*The problem*: As the answer, give exactly the lines of the records below from the one with "Where should I" through the one with "Click the RESET button", ends included and pictures left out.

*Record excerpts*:
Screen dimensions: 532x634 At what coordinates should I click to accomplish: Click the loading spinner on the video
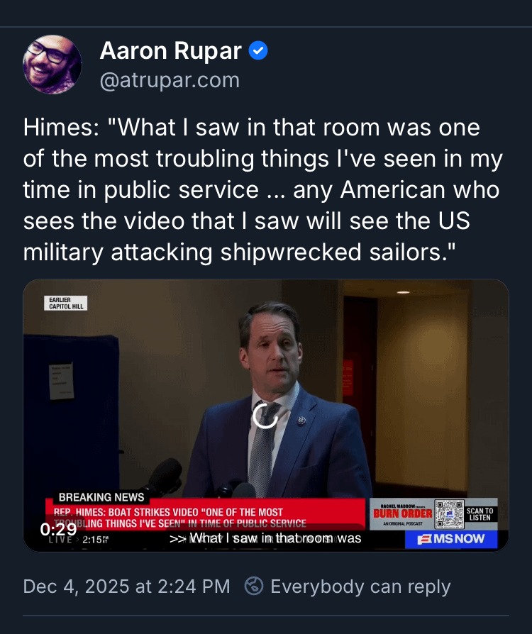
---
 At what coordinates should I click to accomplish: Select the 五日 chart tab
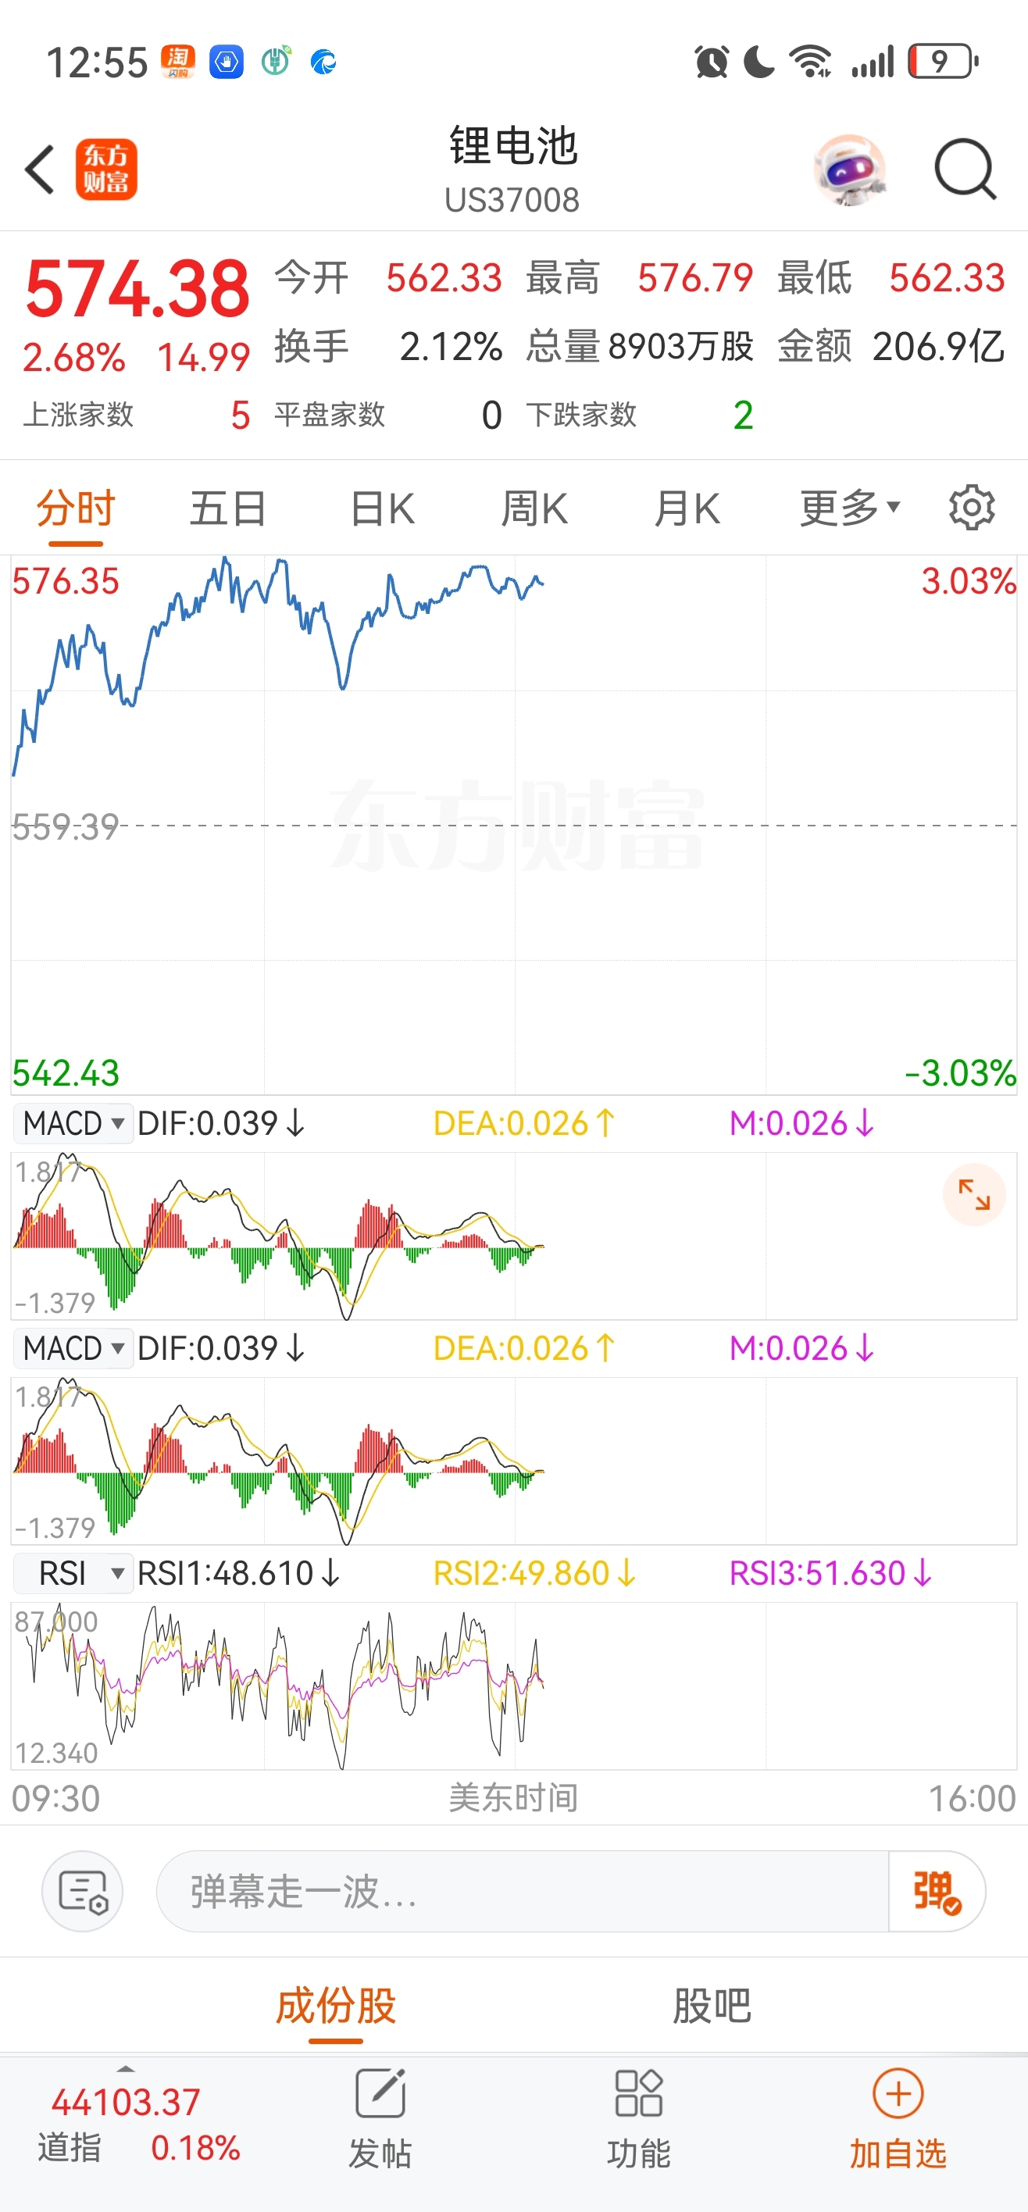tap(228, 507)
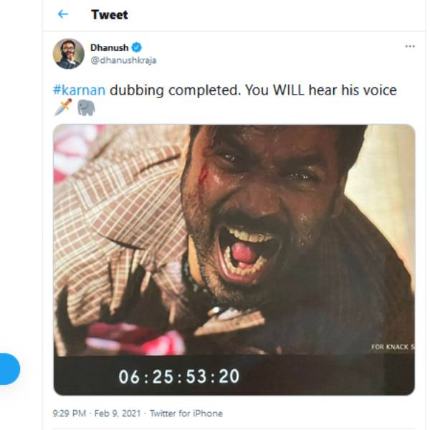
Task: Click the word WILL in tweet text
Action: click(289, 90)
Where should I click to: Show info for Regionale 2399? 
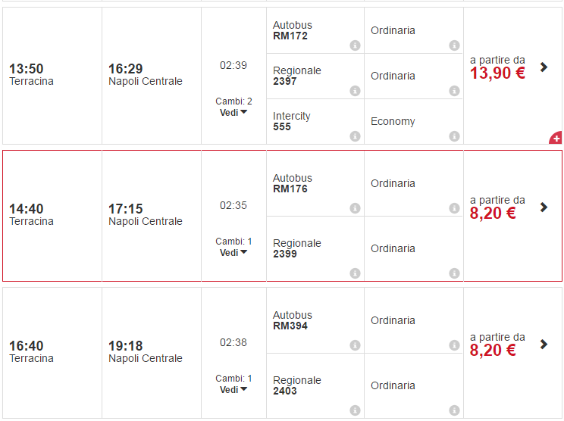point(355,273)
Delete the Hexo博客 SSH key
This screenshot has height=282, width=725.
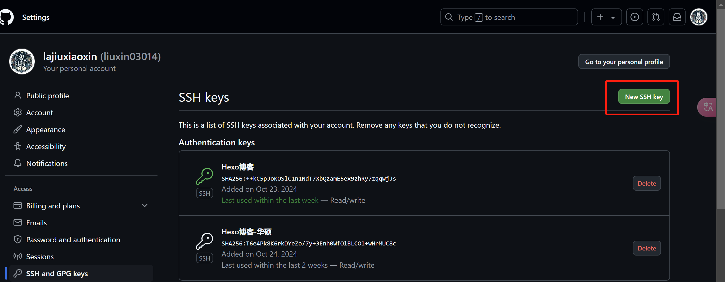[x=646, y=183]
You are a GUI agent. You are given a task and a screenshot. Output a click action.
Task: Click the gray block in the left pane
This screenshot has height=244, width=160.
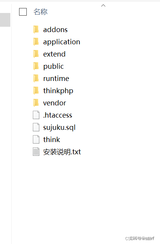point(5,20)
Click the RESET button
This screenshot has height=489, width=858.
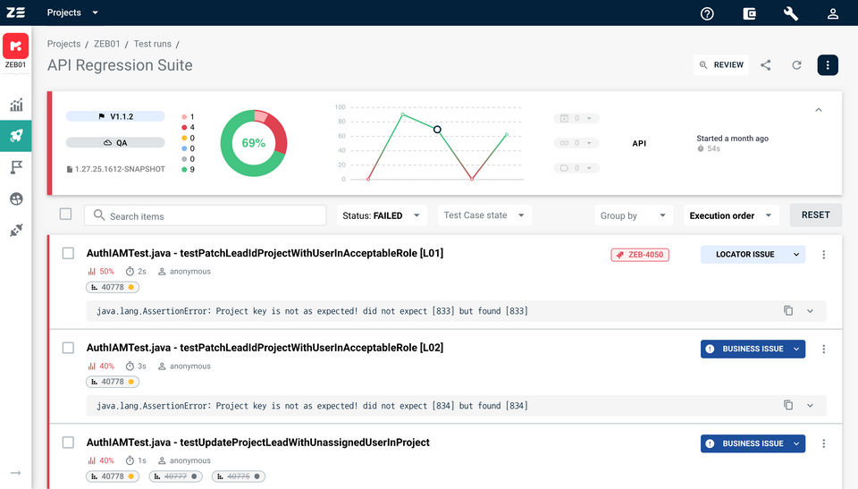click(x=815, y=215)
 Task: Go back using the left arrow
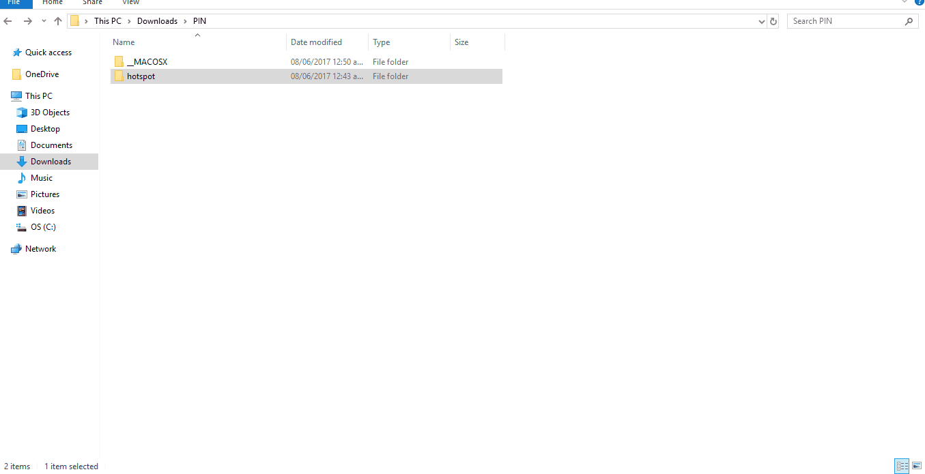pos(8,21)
---
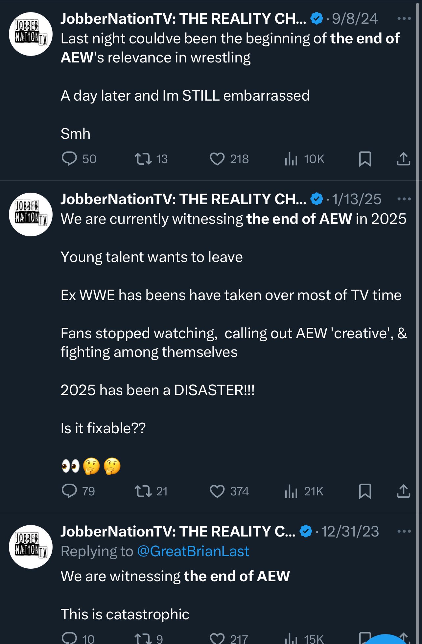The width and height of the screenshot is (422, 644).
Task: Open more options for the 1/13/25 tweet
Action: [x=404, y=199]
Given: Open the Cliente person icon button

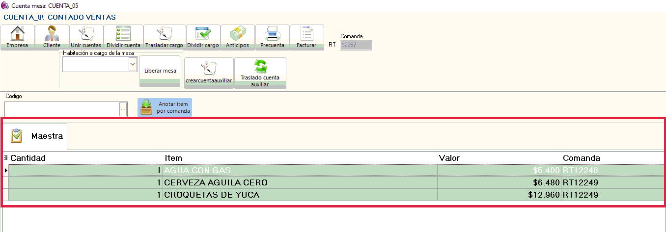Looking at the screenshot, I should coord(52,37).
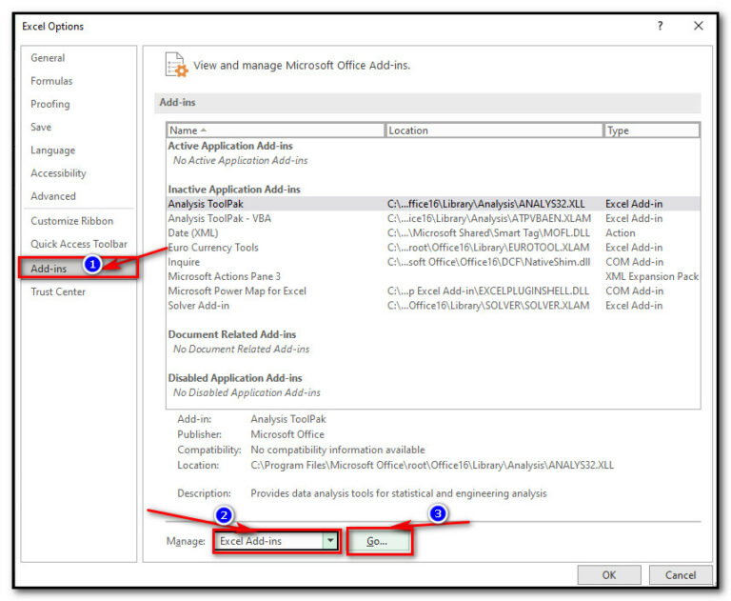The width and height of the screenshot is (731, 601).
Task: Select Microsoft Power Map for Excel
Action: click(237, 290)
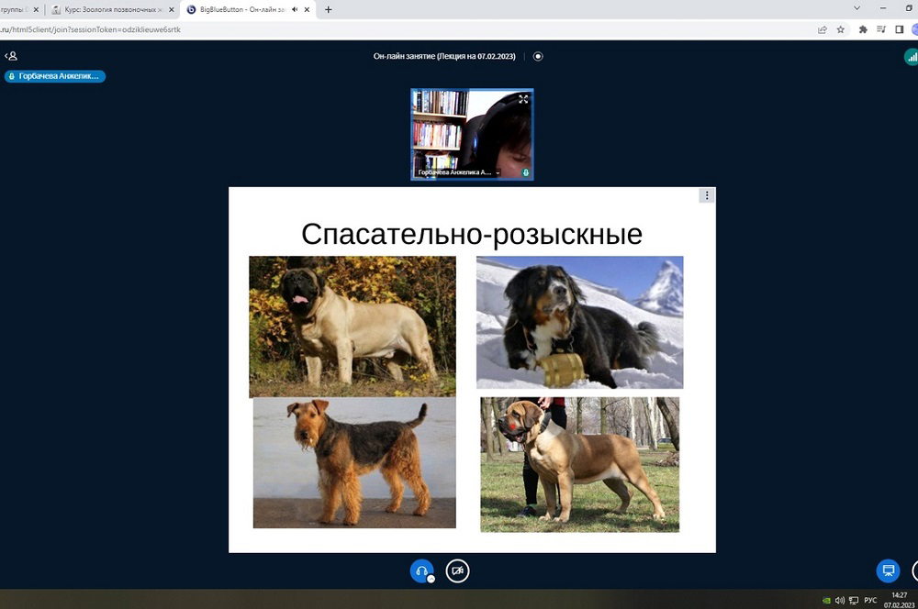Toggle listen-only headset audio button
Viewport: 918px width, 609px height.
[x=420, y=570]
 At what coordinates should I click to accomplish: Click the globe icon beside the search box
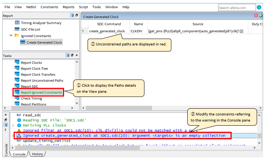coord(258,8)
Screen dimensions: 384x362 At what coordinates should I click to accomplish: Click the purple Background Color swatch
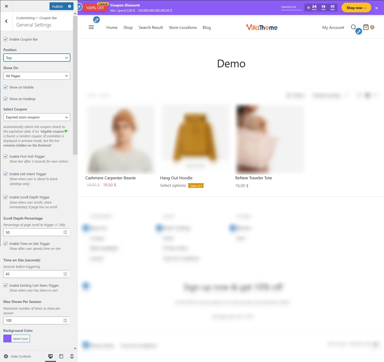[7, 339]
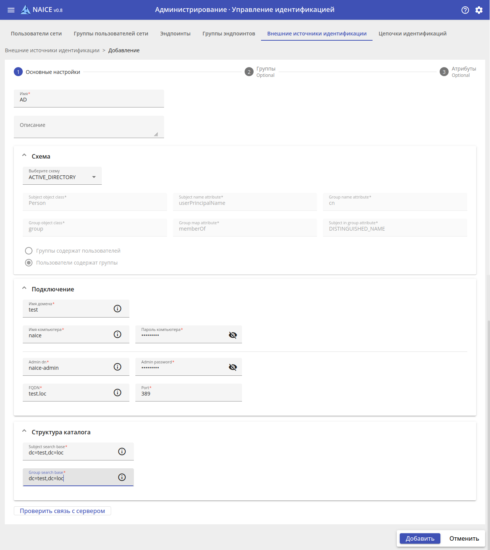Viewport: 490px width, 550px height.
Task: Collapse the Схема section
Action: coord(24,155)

*Finished exercise*:
Where should I click to: Show info for Regionale 2399? 
point(355,273)
Delete the Hexo博客 SSH key
This screenshot has height=282, width=725.
[x=646, y=183]
You are a GUI agent. You are given a task and a screenshot. Output a click action.
Task: Click the gray block in the left pane
This screenshot has height=244, width=160.
point(5,20)
Click the RESET button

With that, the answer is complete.